13. New York City marketed Broadway as a theater district to keep it from getting too raunchy

In 1967, New York City passed an ordinance allowing a 20 percent bonus in buildable floor area in new developments if a new theater was also incorporated into the plan, hoping to encourage the growth of more wholesome entertainment in contrast to Times Square’s rising wave of porn shops and prostitution. In the late 1980s, eager to attract new builders while still retaining the vibrancy of a theater district, city officials mandated that all new developments near Broadway allocate a certain percentage of floor space to “entertainment-related uses,” including rehearsal studios, theaters, and costume shops [PDF].

14. Hollywood has palm trees because they made for neater sidewalks

Before the 1930s, the iconic Southern California tree wasn’t a palm, it was a pepper tree. Environmental historian Jared Farmer tells LA radio station KCET this story of L.A.’s transformation into a palmy paradise:

In the age of streetside parking, sidewalks, sewers, and utility poles, these leafy, rooty growers acquired bad reputations. In contrast, palms held out the promise of symbiotic infrastructure: they could provide beautification without dropping fruit, buckling concrete, or breaking pipes and wires.

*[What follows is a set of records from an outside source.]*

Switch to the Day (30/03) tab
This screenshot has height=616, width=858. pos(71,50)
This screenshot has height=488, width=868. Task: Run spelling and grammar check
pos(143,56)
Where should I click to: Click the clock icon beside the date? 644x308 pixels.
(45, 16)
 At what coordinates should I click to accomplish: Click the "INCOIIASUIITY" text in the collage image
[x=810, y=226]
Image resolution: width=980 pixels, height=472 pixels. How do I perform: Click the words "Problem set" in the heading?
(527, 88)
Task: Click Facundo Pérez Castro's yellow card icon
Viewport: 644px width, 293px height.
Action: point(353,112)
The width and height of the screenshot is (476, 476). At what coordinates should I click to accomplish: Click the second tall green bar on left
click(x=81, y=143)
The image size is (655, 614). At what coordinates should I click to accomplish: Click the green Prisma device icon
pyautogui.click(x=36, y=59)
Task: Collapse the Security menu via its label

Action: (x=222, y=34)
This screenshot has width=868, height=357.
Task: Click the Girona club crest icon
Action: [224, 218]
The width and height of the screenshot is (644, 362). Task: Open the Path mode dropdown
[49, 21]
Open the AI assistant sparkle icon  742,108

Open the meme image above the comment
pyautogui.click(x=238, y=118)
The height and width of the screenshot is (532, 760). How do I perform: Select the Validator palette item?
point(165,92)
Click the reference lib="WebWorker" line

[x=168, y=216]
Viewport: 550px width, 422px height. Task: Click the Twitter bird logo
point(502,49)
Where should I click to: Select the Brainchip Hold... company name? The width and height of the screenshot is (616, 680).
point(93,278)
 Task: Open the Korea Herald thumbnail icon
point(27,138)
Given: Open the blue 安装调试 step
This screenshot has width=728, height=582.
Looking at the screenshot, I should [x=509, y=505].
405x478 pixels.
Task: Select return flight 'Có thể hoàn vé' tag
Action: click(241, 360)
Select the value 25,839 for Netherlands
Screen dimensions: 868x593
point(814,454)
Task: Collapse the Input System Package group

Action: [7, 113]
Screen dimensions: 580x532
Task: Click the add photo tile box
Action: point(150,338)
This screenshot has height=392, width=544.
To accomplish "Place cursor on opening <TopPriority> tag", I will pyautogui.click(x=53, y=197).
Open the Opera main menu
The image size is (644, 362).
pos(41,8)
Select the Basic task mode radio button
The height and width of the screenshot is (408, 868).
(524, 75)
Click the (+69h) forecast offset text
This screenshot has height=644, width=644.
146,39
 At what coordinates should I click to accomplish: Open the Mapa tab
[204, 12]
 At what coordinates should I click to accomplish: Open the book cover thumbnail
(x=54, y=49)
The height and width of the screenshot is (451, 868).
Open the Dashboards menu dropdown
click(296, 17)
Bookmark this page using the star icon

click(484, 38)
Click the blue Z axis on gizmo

The Mexican fan palm, the tall, skinny trees that have become an iconic symbol of Hollywood, were chosen because they were cheap and resilient. Hollywood became the dominant force in entertainment around the same time when L.A.’s Depression-era trees matured, cementing the region’s association with the palm with savvy marketing.

15. Colored bike lanes are green to keep people from thinking they're disability parking

In 2011, the Federal Highway Administration gave its interim approval for cities to use green colored pavement to mark bicycle lanes. While there’s no international standard for bike lane colors (London uses blue, the Netherlands uses red), the U.S. decided to go with green, as in, wow, biking sure is good for the environment!

A report [PDF] from the Chicago Department of Transportation sums the rationale up this way:

While CDOT’s findings show that blue is the most tested and widely associated color for colored bike lanes, due to its current association with parking spaces for persons with disabilities, CDOT feels it is unsuitable for colored bike lane pavement markings. Green, on the other hand, is not assigned a meaning for pavement markings in this country.

According to the FHWA’s approval notice, red pavement for bicycling infrastructure is still being tested. Too bad for Portland, Oregon, which pioneered colored bike lanes in the U.S. in the late ‘90s but went with the color blue [PDF].